A year after Hurricane Maria, mainland scientists have helped Puerto Rican colleagues recover

Displaced graduate student Ana Milena Reyes Ramos has been working at the University of Wisconsin in Madison.

Elizabeth Gamillo

It’s a cliché to say it takes a village to educate a scientist. But Yoana Guzman Salgado and Ana Milena Reyes Ramos are proof that such a global village exists, and that it was able to swing into action within days of Hurricane Maria’s punishing blow to Puerto Rico last fall.

Salgado had just begun to write her master’s thesis in microbiology and Ramos was in the midst of her doctoral dissertation in bioengineering at the University of Puerto Rico (UPR) in Mayagüez when Maria struck on 16 September 2017. It was 40 days before students and faculty were allowed to return to the campus, which also houses a medical school. But the extensive damage from the water, wind, and loss of power meant that things were still a long way from getting back to normal.

Anticipating how long the recovery would take, evolution geneticist Marta Wayne of the University of Florida in Gainesville immediately contacted her program manager at the National Science Foundation (NSF) and won approval for a supplemental grant to help up to five students in need. On 28 September 2017, Wayne posted a Facebook notice inviting students on the island to apply.

**SOURCE MATERIAL:**
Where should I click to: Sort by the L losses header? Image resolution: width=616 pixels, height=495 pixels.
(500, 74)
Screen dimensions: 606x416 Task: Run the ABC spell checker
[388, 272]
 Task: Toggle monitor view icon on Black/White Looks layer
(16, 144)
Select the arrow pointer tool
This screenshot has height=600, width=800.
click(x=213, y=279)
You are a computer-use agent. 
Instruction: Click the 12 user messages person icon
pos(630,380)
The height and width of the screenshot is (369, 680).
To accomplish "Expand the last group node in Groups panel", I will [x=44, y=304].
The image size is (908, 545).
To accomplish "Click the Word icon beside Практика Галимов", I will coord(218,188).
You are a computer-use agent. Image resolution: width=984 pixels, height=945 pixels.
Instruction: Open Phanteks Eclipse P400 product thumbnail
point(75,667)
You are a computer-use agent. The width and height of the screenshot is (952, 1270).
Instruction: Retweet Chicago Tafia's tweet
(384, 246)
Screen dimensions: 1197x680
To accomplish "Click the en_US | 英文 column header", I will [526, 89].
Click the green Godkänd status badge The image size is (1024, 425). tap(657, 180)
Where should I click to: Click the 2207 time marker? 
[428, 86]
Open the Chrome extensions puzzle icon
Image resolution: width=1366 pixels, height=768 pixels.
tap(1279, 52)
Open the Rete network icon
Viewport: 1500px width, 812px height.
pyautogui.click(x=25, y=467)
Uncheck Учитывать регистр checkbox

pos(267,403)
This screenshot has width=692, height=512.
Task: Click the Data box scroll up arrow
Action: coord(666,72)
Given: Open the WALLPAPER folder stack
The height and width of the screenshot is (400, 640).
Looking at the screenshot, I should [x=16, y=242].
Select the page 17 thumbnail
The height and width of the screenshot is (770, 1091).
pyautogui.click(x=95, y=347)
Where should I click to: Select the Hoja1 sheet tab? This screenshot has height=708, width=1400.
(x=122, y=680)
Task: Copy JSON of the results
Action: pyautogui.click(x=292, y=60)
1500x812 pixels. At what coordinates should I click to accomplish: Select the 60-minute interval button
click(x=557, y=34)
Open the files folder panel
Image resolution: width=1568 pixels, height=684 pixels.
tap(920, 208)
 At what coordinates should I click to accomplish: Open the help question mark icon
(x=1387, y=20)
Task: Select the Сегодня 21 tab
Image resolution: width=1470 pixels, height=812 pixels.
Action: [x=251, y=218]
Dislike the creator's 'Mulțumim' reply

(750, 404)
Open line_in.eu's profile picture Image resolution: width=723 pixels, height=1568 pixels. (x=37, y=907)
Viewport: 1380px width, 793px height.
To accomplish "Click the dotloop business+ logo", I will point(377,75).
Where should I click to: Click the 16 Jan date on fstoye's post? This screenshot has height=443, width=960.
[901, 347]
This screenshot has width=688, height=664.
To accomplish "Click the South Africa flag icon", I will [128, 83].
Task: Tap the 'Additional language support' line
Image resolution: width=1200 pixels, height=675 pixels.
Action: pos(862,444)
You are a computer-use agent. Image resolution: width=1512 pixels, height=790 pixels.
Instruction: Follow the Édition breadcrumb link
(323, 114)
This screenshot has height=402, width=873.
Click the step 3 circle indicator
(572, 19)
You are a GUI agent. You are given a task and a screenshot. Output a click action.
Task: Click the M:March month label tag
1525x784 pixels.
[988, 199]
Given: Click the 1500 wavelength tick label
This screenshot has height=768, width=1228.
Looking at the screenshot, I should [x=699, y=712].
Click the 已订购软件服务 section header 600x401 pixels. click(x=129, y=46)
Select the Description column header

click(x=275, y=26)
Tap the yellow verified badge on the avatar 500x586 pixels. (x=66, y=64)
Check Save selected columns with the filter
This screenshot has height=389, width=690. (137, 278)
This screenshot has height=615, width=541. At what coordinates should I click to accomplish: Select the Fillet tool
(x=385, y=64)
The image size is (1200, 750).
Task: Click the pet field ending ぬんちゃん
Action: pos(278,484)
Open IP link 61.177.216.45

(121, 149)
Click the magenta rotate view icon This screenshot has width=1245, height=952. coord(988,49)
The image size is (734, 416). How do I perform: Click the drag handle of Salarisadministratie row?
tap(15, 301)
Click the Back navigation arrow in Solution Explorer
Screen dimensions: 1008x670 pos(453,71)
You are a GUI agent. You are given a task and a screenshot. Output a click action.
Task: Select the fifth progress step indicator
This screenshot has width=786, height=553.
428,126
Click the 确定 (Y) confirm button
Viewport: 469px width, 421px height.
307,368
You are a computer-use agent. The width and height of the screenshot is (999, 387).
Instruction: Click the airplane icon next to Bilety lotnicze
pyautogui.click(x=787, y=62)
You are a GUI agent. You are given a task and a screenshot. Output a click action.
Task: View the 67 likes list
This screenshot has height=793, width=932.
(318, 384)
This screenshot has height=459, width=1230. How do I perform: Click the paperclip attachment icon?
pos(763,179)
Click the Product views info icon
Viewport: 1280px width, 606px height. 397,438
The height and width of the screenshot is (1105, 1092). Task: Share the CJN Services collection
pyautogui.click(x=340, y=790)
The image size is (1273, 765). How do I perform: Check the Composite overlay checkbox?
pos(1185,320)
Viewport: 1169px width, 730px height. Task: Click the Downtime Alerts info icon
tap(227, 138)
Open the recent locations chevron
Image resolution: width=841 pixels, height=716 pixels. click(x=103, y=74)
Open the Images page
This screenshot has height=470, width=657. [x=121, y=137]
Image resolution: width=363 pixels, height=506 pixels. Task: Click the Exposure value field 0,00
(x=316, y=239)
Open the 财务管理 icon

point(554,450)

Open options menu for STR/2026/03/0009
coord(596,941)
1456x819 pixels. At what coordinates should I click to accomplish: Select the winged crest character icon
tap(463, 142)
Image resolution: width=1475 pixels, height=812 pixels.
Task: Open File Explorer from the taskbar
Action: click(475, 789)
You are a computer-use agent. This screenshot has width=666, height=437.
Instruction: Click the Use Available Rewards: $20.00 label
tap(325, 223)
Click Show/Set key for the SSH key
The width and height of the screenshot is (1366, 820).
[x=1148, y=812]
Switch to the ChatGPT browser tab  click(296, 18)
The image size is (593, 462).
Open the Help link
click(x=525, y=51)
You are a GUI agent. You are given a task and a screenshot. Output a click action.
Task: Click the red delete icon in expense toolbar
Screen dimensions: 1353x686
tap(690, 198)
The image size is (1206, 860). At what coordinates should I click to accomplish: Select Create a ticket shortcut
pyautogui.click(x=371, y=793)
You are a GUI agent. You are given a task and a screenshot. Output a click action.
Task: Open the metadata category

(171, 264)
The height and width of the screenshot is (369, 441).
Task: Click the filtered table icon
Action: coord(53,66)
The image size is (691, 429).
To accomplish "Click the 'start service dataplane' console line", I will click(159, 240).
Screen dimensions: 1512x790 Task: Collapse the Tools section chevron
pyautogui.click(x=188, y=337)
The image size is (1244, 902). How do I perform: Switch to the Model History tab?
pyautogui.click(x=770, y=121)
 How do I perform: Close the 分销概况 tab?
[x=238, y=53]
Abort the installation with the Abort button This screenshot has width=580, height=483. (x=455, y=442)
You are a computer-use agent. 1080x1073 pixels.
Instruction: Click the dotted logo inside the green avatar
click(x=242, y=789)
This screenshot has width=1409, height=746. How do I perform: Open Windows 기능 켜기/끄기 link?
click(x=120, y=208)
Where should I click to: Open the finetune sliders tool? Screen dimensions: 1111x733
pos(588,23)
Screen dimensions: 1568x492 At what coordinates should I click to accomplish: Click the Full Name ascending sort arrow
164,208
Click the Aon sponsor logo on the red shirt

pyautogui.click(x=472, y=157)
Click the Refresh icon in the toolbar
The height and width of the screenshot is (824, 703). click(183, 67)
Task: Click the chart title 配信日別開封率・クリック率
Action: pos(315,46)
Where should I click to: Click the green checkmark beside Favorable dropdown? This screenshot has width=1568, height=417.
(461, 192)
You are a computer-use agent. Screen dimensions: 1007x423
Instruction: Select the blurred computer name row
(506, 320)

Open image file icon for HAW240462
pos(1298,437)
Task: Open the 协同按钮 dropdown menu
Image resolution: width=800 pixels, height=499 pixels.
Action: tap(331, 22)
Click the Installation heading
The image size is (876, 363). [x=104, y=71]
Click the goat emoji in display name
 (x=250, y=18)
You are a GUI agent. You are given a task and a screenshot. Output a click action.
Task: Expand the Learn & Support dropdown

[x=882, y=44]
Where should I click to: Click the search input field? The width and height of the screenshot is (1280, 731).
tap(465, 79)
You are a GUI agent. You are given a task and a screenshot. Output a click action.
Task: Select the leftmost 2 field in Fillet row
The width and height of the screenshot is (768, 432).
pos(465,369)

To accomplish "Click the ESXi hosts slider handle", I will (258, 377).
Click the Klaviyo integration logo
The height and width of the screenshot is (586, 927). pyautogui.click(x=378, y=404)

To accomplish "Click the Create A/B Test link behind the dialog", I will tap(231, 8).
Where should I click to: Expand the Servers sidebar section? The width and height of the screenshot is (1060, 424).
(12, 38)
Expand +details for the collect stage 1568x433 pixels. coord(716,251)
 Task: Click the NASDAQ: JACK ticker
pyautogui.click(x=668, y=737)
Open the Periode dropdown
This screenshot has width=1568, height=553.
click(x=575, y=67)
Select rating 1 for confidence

**TASK ITEM:** Please list every person the article on Puerto Rican scientists after Hurricane Maria names, in order of first mention.

**THE COMPLETED TASK:** Ana Milena Reyes Ramos, Elizabeth Gamillo, Yoana Guzman Salgado, Marta Wayne